Debugging StrataCode
As a guiding principle, we'd like all assets in all StrataCode projects to be traceable. If there are error messages, you can find the code which generates it. By setting a breakpoint there, the stack trace provides the context. If there's an async/callback, there's a logging option to trace the start of the call and the response. We try to make the volume of logging manageable with feature level tracing (see -v, -va, -vs, -vsa, -vh, -vha, -vb, -vba) as well as annotation driven tracing @Bindable(trace/verbose).
The IntelliJ debugger lets you debug StrataCode in its original source form, or under Run-Debug Generated Source, you can step through the generated code instead. Using shift-command-G you can switch from the source line to the generated, and back again.

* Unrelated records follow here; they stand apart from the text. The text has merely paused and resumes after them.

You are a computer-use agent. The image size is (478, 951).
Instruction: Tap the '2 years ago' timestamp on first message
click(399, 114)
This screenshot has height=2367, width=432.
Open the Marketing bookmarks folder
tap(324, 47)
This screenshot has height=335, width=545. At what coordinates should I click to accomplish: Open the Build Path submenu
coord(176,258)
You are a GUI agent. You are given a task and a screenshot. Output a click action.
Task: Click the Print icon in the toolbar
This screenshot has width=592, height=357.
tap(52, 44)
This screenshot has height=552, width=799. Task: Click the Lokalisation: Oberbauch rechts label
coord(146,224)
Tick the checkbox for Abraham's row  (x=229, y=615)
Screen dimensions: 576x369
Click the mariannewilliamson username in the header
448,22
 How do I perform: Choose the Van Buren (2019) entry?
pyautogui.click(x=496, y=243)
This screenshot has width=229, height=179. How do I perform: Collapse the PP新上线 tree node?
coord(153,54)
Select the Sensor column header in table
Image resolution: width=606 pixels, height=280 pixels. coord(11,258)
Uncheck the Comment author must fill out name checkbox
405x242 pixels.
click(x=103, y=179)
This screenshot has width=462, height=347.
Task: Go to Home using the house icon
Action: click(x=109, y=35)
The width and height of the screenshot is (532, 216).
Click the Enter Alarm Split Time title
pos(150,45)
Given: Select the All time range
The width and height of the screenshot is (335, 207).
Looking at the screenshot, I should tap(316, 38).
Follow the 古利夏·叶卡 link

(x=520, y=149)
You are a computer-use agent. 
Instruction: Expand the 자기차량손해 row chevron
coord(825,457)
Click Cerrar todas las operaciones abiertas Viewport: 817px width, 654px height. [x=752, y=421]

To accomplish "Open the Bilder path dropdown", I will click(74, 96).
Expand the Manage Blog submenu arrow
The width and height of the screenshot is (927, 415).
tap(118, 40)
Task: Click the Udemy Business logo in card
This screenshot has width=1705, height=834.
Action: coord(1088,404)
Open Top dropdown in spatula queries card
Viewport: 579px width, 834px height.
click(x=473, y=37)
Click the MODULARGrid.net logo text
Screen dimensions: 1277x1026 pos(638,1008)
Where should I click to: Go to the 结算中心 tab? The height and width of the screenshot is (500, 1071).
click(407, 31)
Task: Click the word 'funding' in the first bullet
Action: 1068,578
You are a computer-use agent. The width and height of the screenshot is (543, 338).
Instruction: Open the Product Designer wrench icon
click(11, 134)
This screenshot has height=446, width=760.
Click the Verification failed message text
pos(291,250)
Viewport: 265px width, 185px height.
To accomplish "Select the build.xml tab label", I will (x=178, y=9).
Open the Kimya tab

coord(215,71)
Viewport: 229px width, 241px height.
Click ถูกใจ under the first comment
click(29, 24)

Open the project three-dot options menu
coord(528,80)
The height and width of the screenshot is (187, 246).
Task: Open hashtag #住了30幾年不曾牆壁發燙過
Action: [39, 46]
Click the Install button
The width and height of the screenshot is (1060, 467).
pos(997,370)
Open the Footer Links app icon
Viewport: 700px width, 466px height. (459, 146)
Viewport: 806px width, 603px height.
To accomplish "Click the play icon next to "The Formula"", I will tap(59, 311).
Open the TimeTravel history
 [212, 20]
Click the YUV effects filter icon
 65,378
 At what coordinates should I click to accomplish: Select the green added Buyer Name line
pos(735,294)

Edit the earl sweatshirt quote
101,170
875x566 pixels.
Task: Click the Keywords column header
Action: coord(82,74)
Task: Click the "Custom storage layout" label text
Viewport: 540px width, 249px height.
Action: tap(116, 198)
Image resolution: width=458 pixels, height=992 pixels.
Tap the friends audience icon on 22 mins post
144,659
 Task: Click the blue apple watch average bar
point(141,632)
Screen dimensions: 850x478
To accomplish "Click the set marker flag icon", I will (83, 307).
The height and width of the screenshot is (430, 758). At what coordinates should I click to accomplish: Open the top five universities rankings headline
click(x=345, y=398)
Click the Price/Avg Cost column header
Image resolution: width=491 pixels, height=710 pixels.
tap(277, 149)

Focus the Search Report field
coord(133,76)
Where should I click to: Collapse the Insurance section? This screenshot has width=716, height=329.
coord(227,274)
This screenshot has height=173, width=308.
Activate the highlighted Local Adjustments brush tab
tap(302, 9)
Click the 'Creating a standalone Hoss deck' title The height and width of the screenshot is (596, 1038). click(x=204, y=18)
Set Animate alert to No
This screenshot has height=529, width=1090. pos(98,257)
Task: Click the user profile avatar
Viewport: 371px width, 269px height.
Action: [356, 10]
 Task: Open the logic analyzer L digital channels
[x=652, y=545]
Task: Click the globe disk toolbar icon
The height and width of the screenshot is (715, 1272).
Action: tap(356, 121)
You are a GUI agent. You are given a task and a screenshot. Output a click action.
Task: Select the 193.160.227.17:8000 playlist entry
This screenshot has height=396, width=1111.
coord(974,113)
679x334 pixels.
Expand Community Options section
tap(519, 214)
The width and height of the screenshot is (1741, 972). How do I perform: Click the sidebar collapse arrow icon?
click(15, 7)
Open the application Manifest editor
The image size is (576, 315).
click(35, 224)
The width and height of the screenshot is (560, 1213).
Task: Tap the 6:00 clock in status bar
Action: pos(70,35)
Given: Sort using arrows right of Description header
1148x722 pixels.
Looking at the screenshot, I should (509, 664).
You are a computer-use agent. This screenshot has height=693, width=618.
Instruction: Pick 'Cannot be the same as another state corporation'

NOTE: The dynamic runtime does not yet have a source debugger. If at all possible, compile the layers and debug them there for now. This would be nice for debugging layer definition files during the init stage of an application. For now, you can set a breakpoint in AbstractMethodDefinition.invoke where name.equals("yourMeth"), or IdentifierExpression.eval when a given statement toString() equals your desired expression or method.
Debugging DataBinding
See the Debugging Data Binding section here.
Debugging Synchronization
See the Debugging Synchronization section here.
Debugging SCHTML
Go to the generated code to see what the code - the tag object - generated for each schtml file. You can debug these classes by stopping in the getX methods, the outputStartTag and outputTag methods of each generated class.
Turn on -vh or -vha to see verbose logs for the client and/server. Messages are printed for important events like tag element invalidations, repeat tag property changes, etc.
For the 'repeat' class, stop in syncRepeatTags on either the client or server or both. This walks through the process of updating the tag objects from the model object, then updating the DOM elements from the tag objects.